Thank you for standing by and welcome to Calithera Biosciences Fourth Quarter 2021 Earnings Call. At this time, all participants are in a listen-only mode. After the speaker presentation, there will be a question-and-answer session. Please be advised that today's call is being recorded.
I would now like to hand the call over to Stephanie Wong, Chief Financial Officer. Please go ahead. .
Thank you, operator. Good afternoon everyone.
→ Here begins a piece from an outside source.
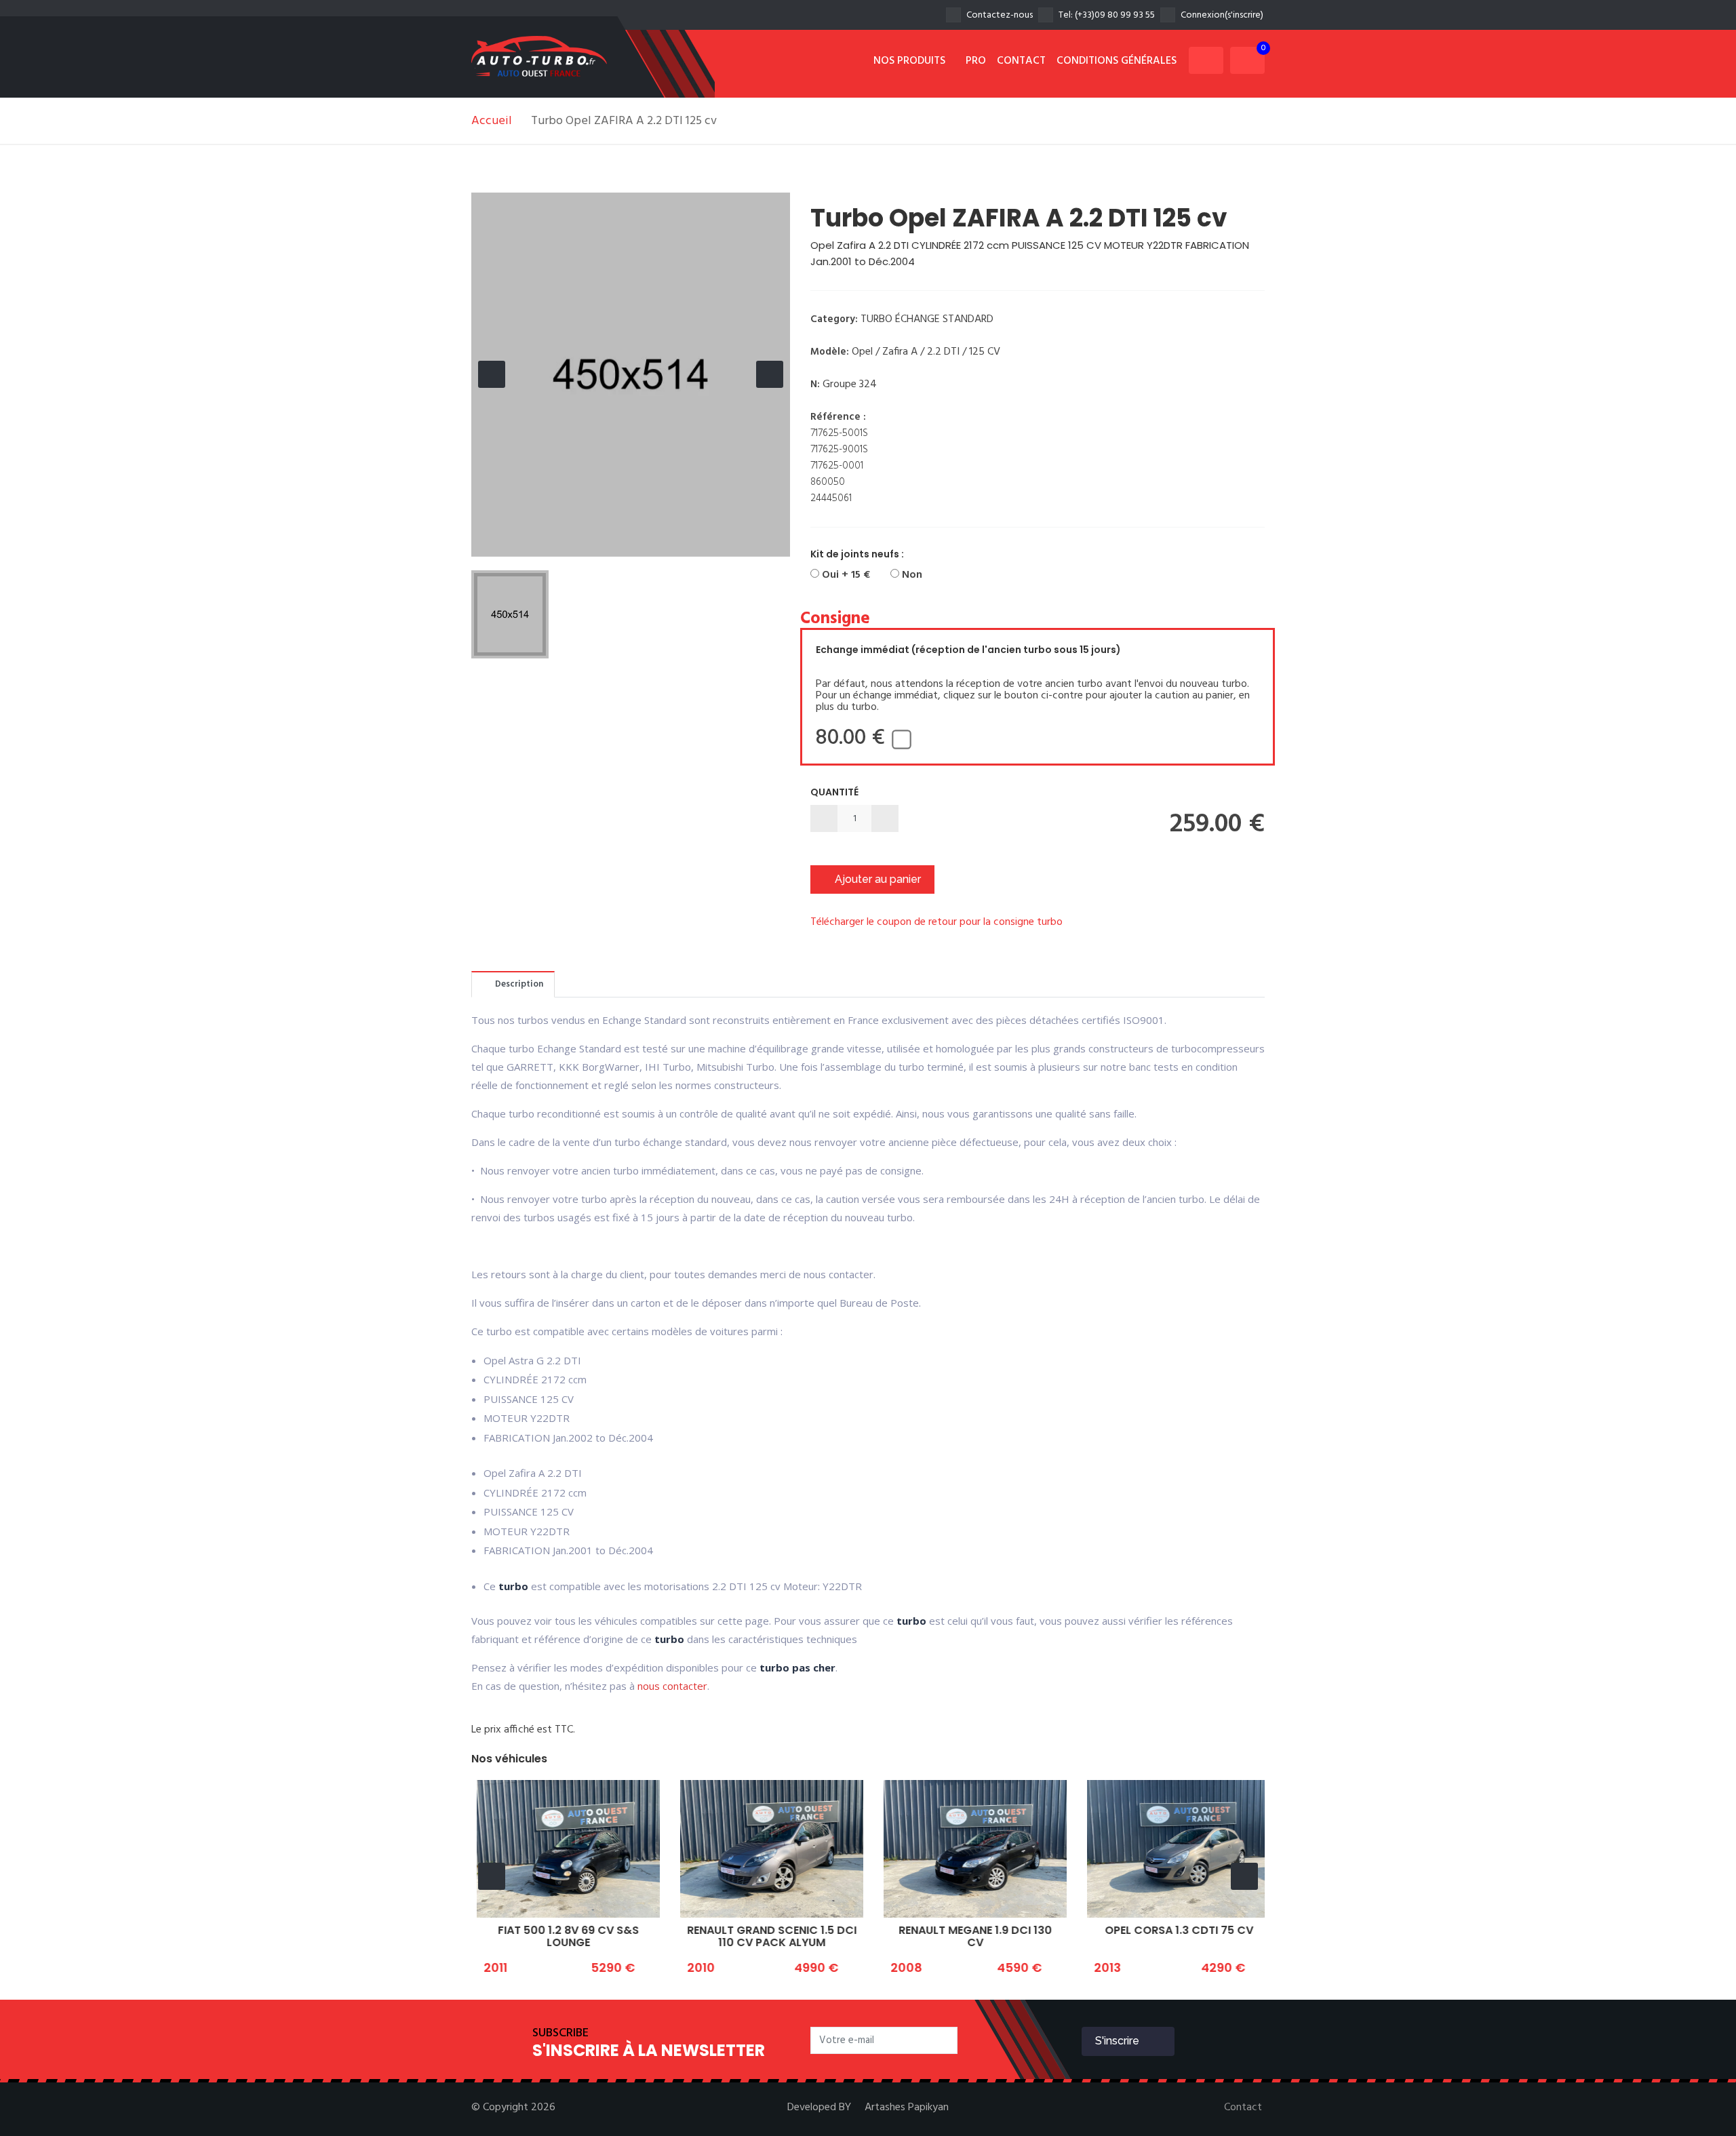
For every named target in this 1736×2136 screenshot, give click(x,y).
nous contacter (672, 1686)
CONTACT (1021, 61)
Welcome to our fourth quarter and full year 2021 conference call. Joining me today are Susan Molineaux, Founder, President and CEO; and Emil Kuriakose, Chief Medical Officer.
Earlier this afternoon we issued a press release, which included an overview of our fourth quarter and full year 2021 financial and operational results, which can be accessed through our website at calithera.com.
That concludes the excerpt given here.